## start
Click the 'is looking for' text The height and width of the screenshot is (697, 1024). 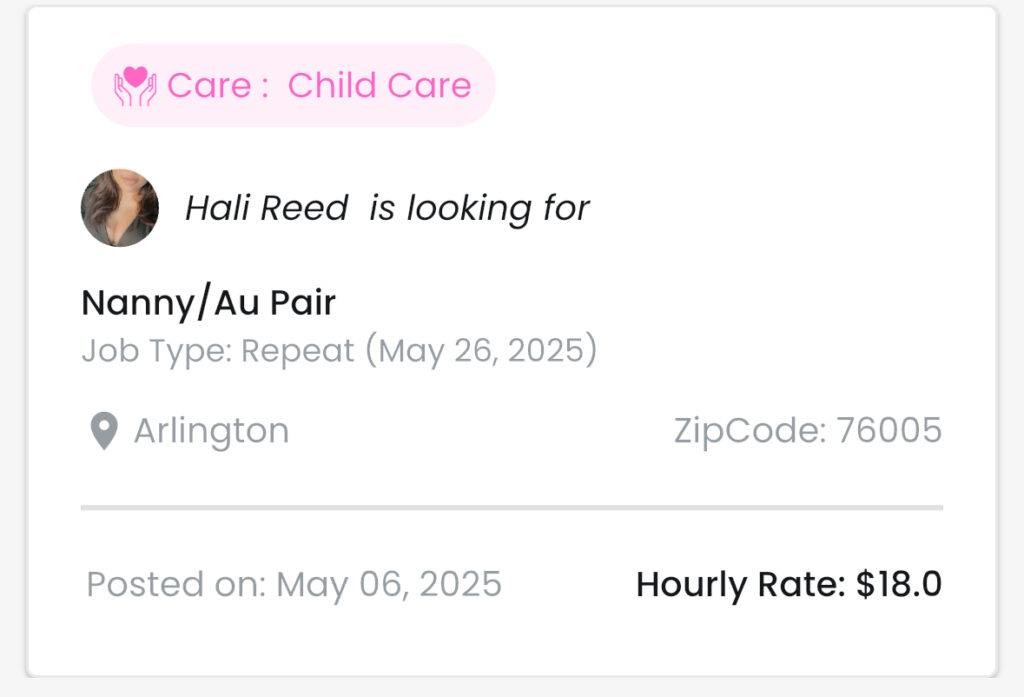[479, 208]
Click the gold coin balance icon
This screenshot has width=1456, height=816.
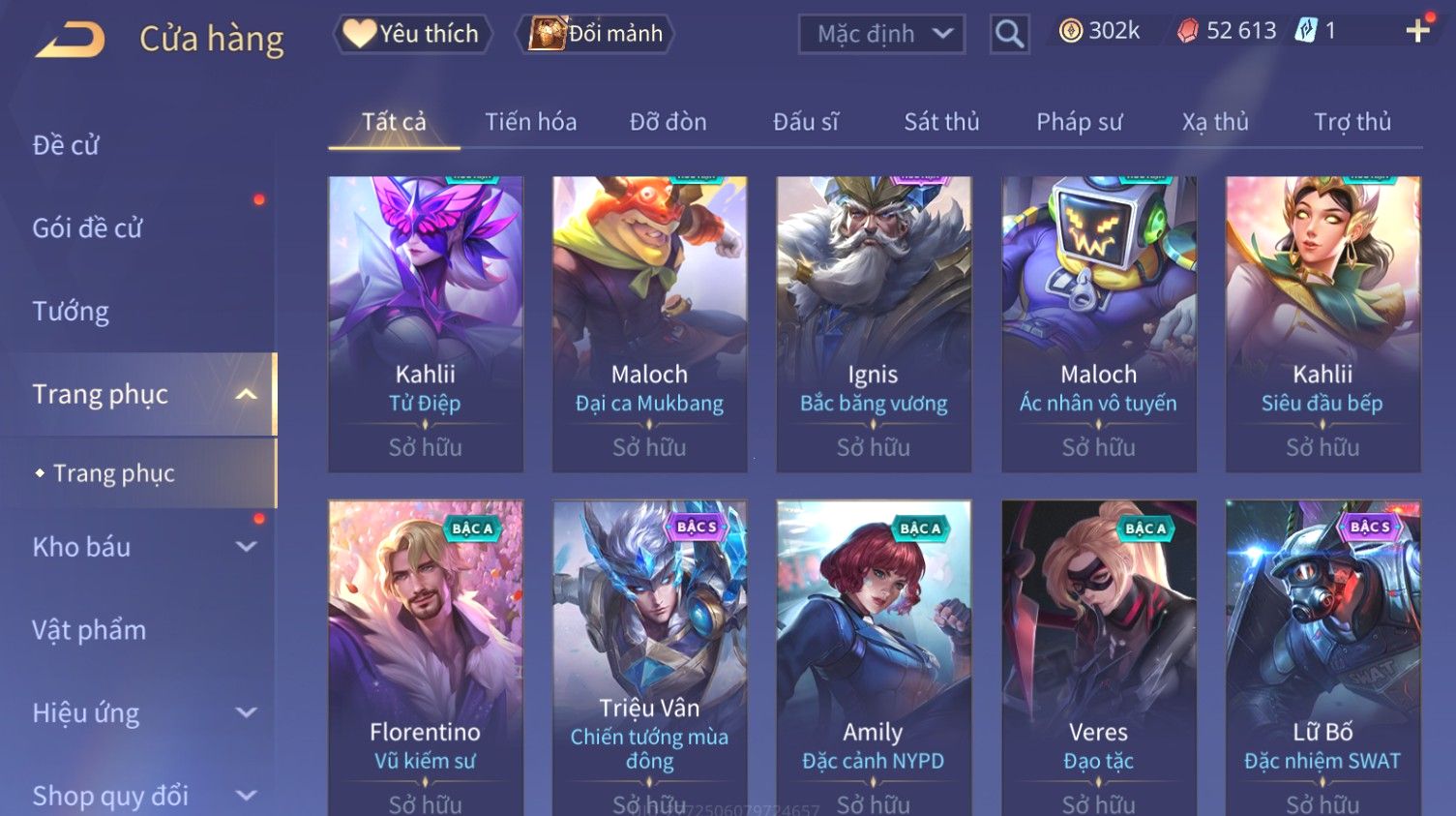[x=1070, y=31]
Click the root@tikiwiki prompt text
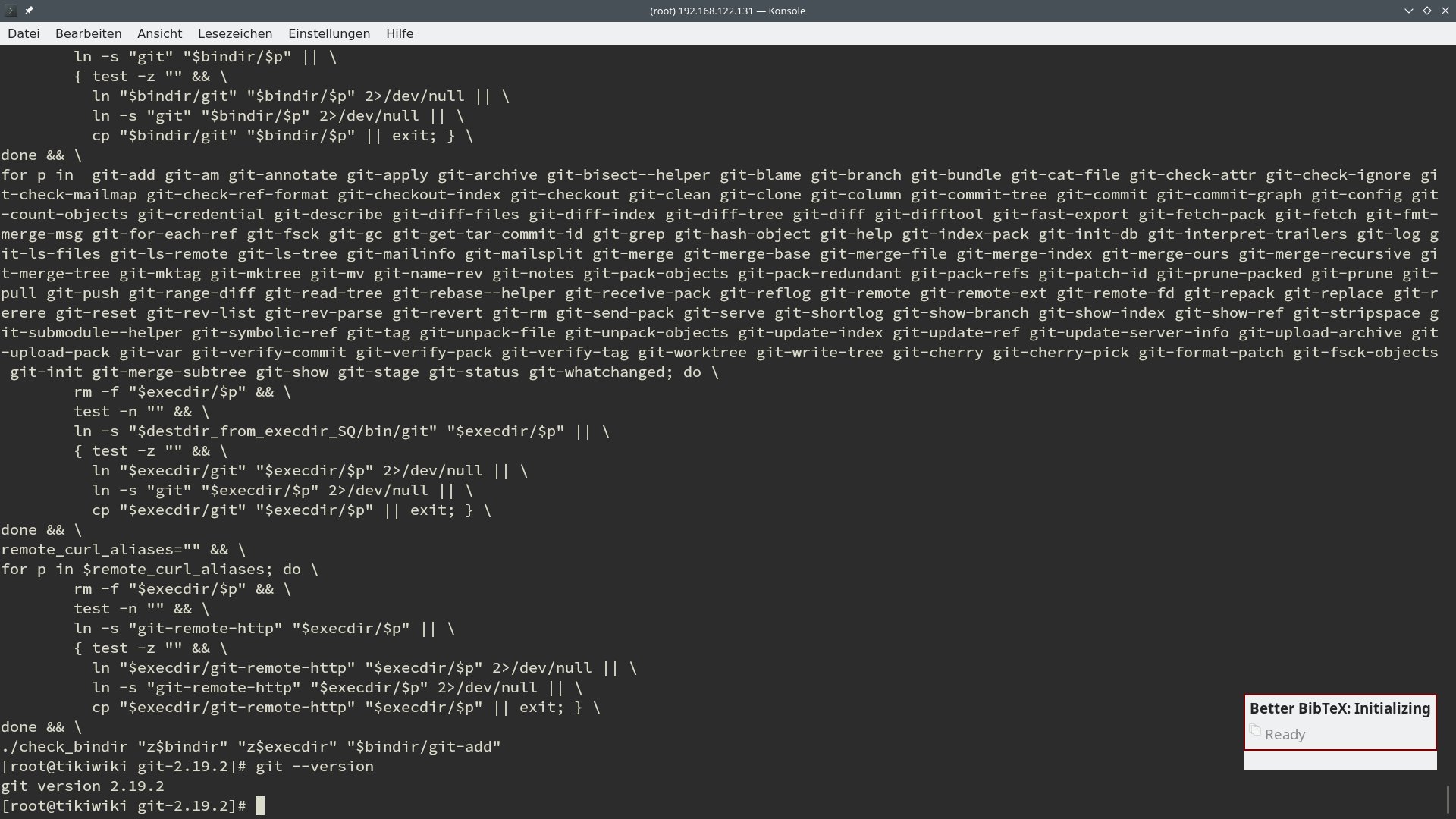Screen dimensions: 1456x819 pyautogui.click(x=121, y=805)
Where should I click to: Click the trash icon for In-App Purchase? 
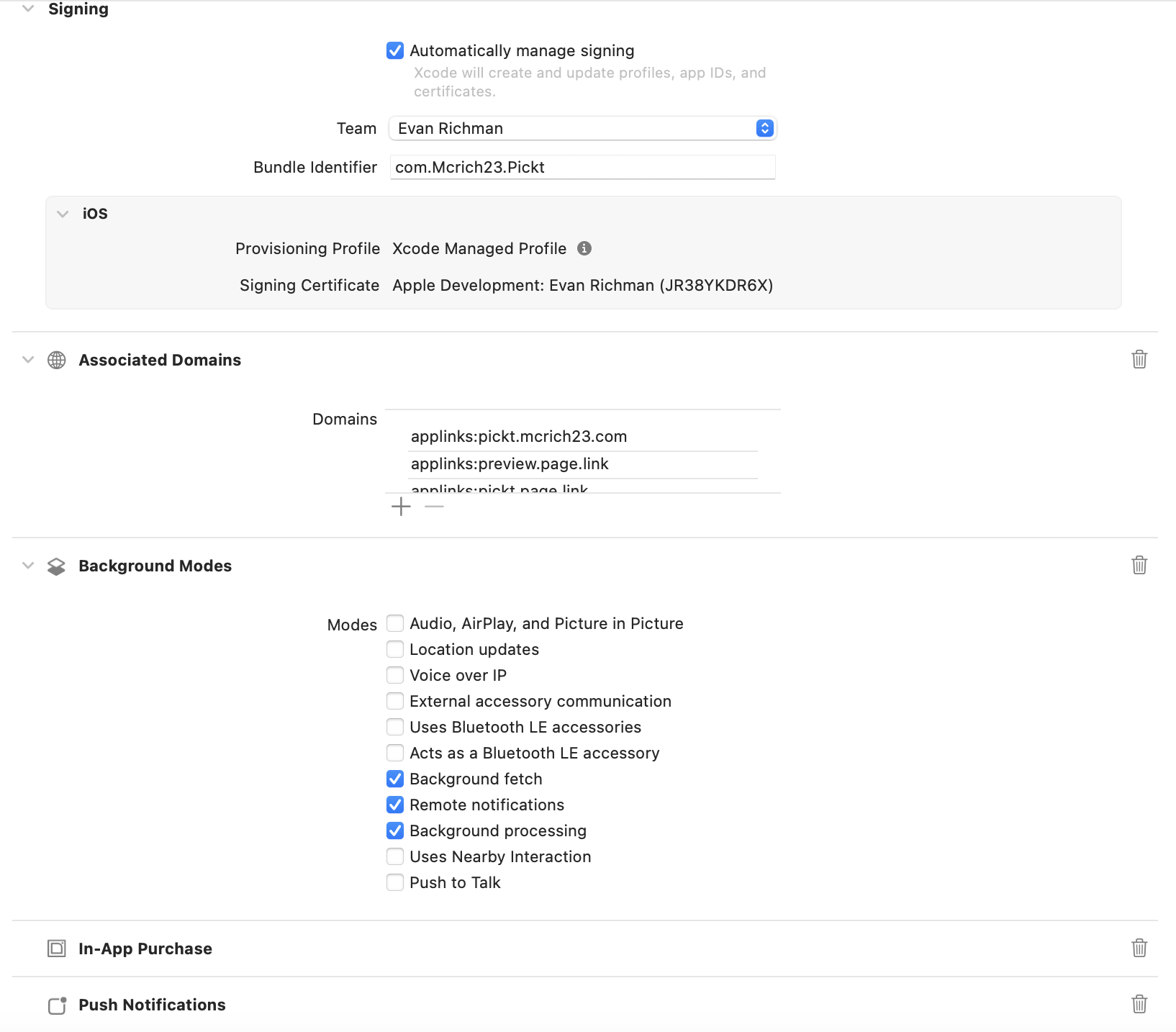click(1139, 949)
## end
▸ **Given task**: Copy the lines word for word, starting at the line that contains "Click the root@tikiwiki prompt text" and ending with the last line. Leave the pictures out.

▸ **The answer**:
Click the root@tikiwiki prompt text
Screen dimensions: 1456x819 pyautogui.click(x=121, y=805)
Where should I click to: Click the trash icon for In-App Purchase? 
click(1139, 949)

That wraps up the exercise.